BEGIN
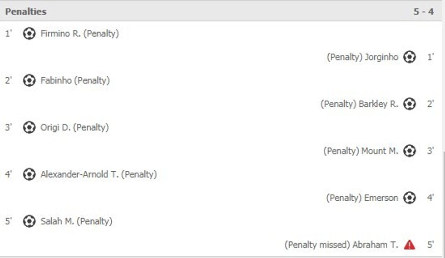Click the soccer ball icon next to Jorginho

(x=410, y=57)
END
BEGIN
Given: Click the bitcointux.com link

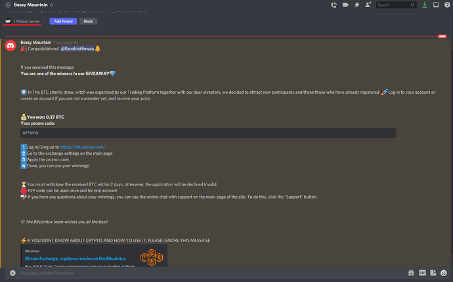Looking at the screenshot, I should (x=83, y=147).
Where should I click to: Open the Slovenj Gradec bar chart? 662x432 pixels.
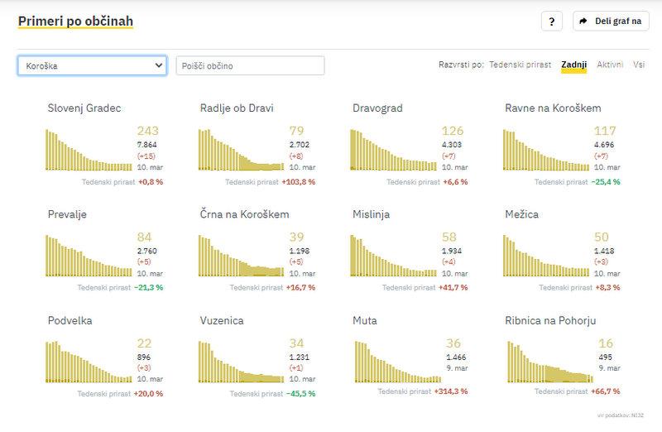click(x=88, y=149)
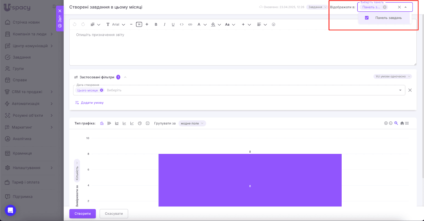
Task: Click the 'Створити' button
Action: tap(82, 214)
END
BEGIN
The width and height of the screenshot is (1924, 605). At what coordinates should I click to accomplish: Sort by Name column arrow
END
» TO DO
Copy everything from the line containing "Click the soccer ball icon next to Jorginho" down to the line containing "(x=410, y=57)", both lines included, and leave the pictures out of your answer.

» CORRECT ANSWER
Click the soccer ball icon next to Jorginho

(x=410, y=57)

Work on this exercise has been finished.